«L’inquinamento atmosferico è dannoso per la salute, soprattutto per l’apparato respiratorio ma non solo. Molti studi autorevoli hanno dimostrato la correlazione tra l’esposizione alle polveri sottili e l’aumento di altre patologie, tra cui l’arteriosclerosi, le malattie cutanee e coronarie, i danni all’interstizio polmonare e agli alveoli, le insufficienze renali».
Alfredo Potena è cardiologo e pneumologo, ha lavorato per 40 anni in alcune strutture sanitarie romagnole ed è stato primario di Pneumologia all’ospedale Sant’Anna di Ferrara. A suo parere «la nostra pianura è come un’enorme pentola che ribolle con un coperchio, sotto il quale vengono trattenute tutte le emissioni inquinanti. Queste vengono prodotte soprattutto dai gas di scarico delle auto, dall’usura degli pneumatici, dalle emissioni industriali, dalle combustioni di biomasse, dall’agricoltura e dalla zootecnia».

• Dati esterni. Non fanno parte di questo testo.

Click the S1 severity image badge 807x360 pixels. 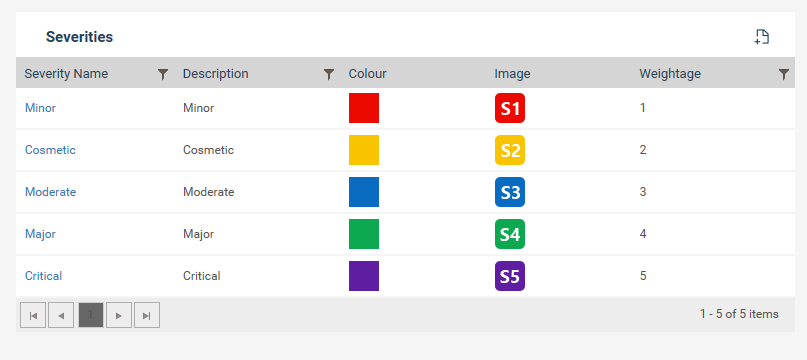point(510,108)
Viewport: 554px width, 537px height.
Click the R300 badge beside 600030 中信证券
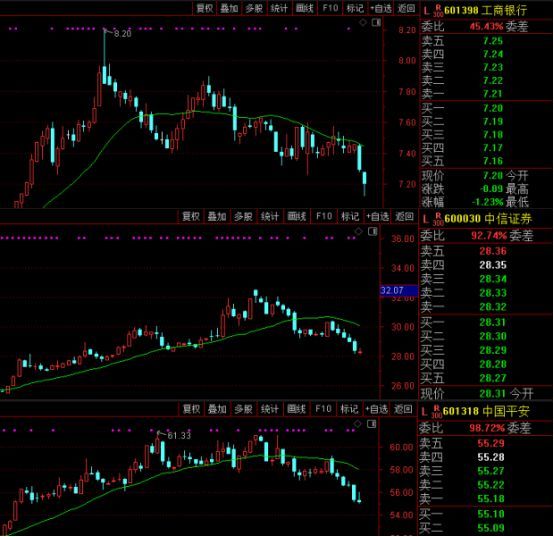click(438, 219)
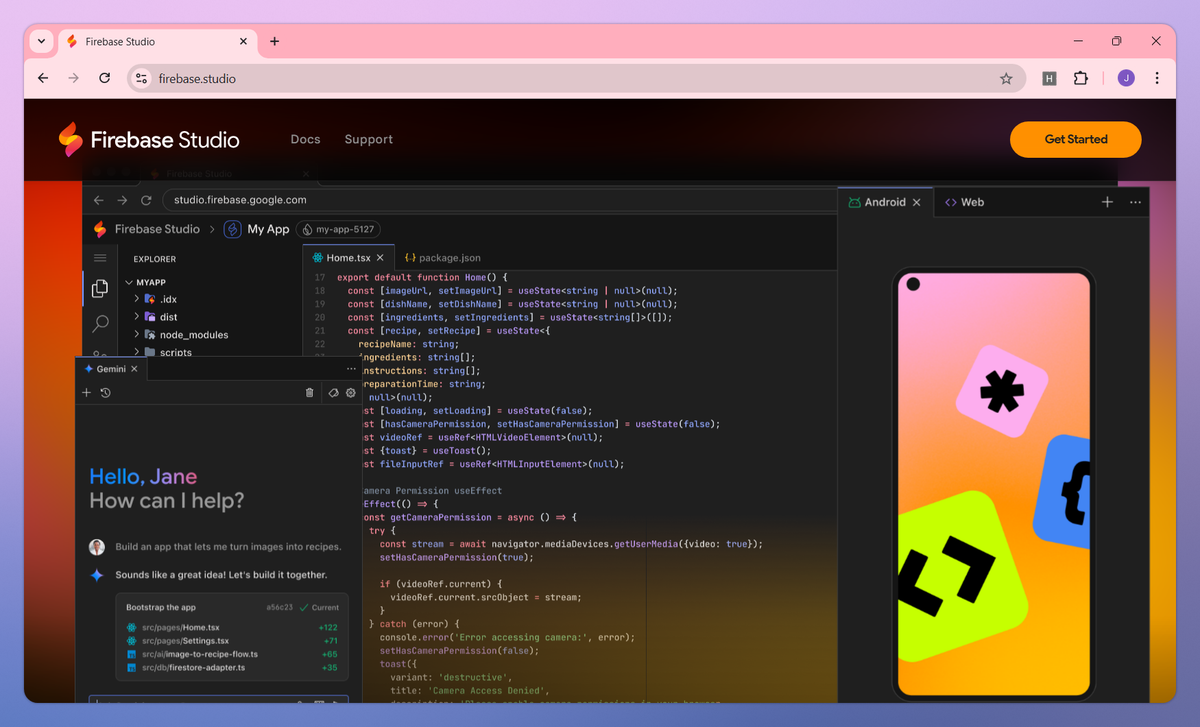Image resolution: width=1200 pixels, height=727 pixels.
Task: Start a new Gemini chat with the plus icon
Action: (86, 393)
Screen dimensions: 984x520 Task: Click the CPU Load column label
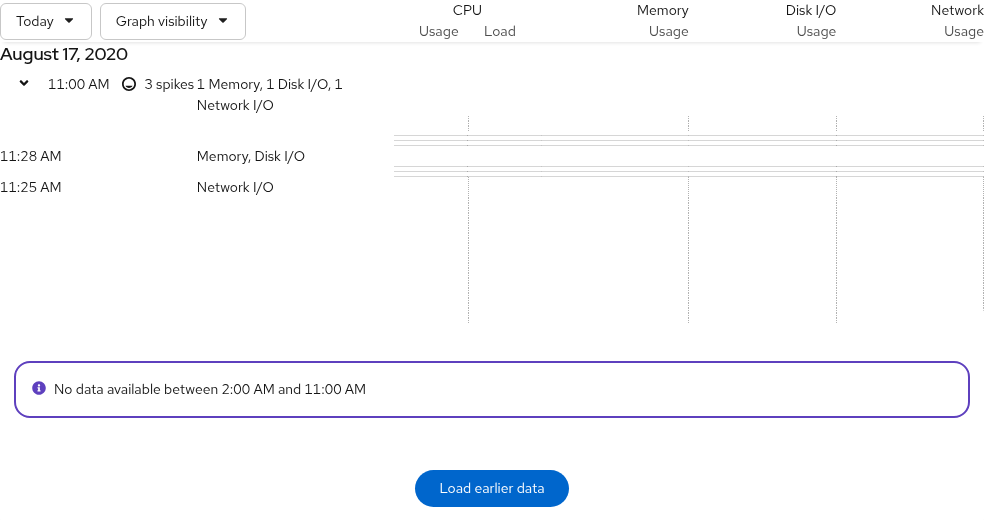[x=500, y=31]
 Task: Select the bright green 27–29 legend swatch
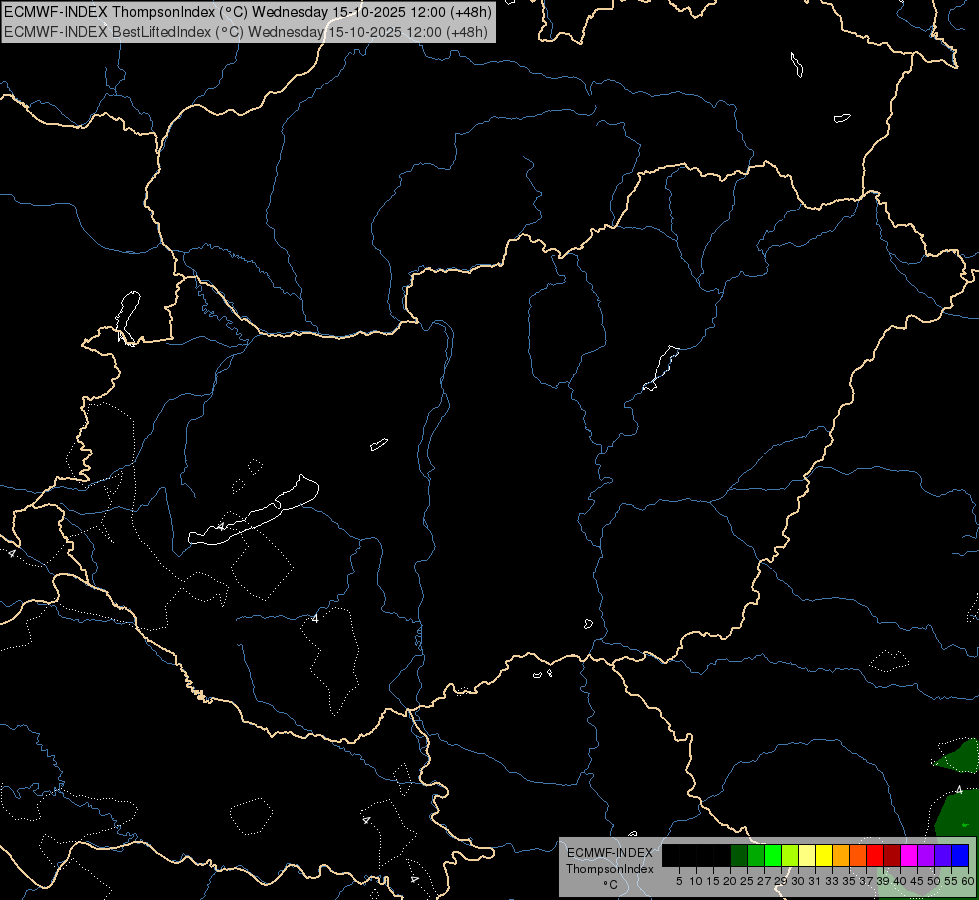pos(773,856)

L’umidità elevata e la scarsa circolazione d’aria, dovuta alla cintura montuosa che circonda l’Emilia- Romagna, fa permanere lo smog in maniera più intensa rispetto ad altri territori. Un rapporto di Arpae ha attribuito 2.170 morti avvenute nel 2022 all’esposizione al particolato fine, stimando che la scarsa qualità dell’aria possa provocare tra il 4% e l’8% dei decessi per cause naturali o problemi cardiovascolari.

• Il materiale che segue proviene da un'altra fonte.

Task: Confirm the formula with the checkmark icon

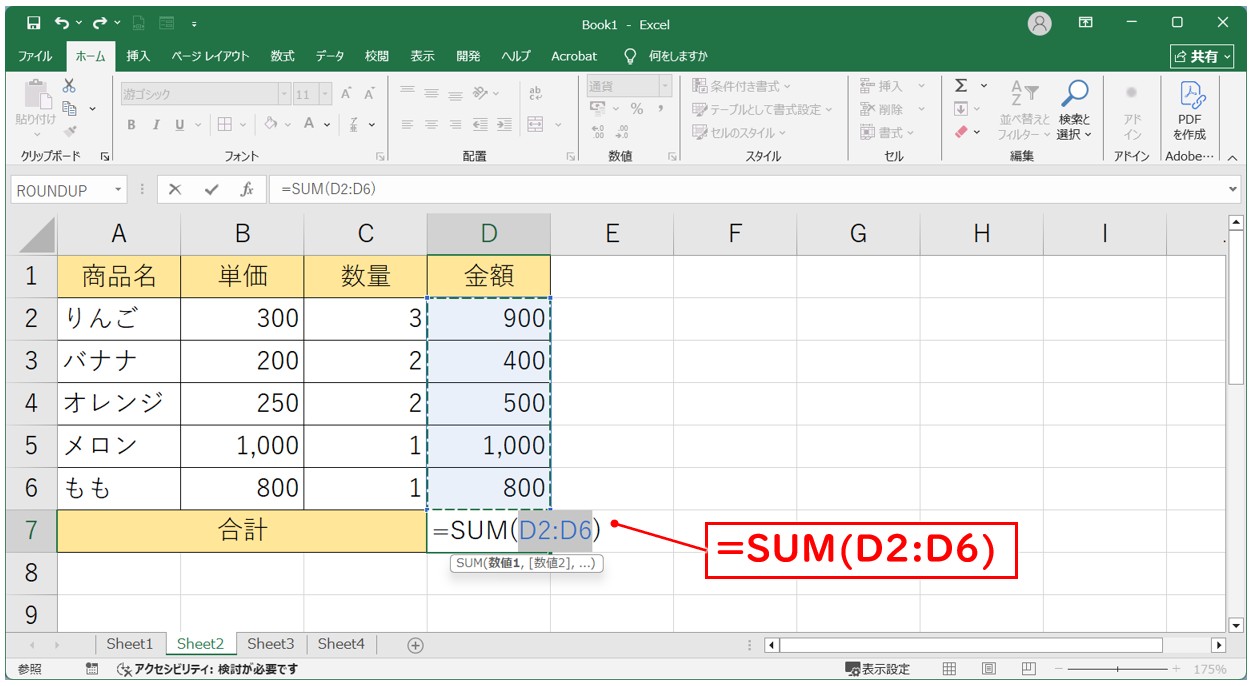Action: pos(210,190)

Le norme attuali si fondano sulla misurazione delle Pm10, ovvero le polveri sottili fino a 10 micron, invisibili a occhio nudo (per fare un paragone, un globulo rosso è 7-8 micron). Ma Potena fa presente che «sono meno conosciuti i problemi legati alle Pm2,5 e PM1, ancora più piccole e potenzialmente più pericolose». Il dottore cita uno studio pubblicato nel 2023 su Jama, una delle più importanti riviste mediche al mondo: «Su un campione di 3,7 milioni di adulti esposti alle Pm2,5 è stato dimostrato un aumento del 21% per la mortalità legata a malattie e ischemie coronariche, del 12% per il rischio di infarto miocardico acuto, dell’8% per le patologie cardiovascolari in generale. Anche nelle popolazioni che vivono in luoghi dove le polveri sottili sono al di sotto dei limiti di legge, c’è comunque un +6% di rischio d’infarto e un +7% di mortalità cardiovascolare a causa dell’aria inquinata». Non solo: «Una ricerca italiana ha accertato che nei giorni di picco delle polveri sottili, aumentano gli accessi in pronto soccorso per patologie cardiorespiratorie. Già nel 1996 fu dimostrato il crollo delle crisi asmatiche, in occasione delle olimpiadi di Atlanta che hanno comportato la totale chiusura al traffico di un grande quartiere per alcune settimane».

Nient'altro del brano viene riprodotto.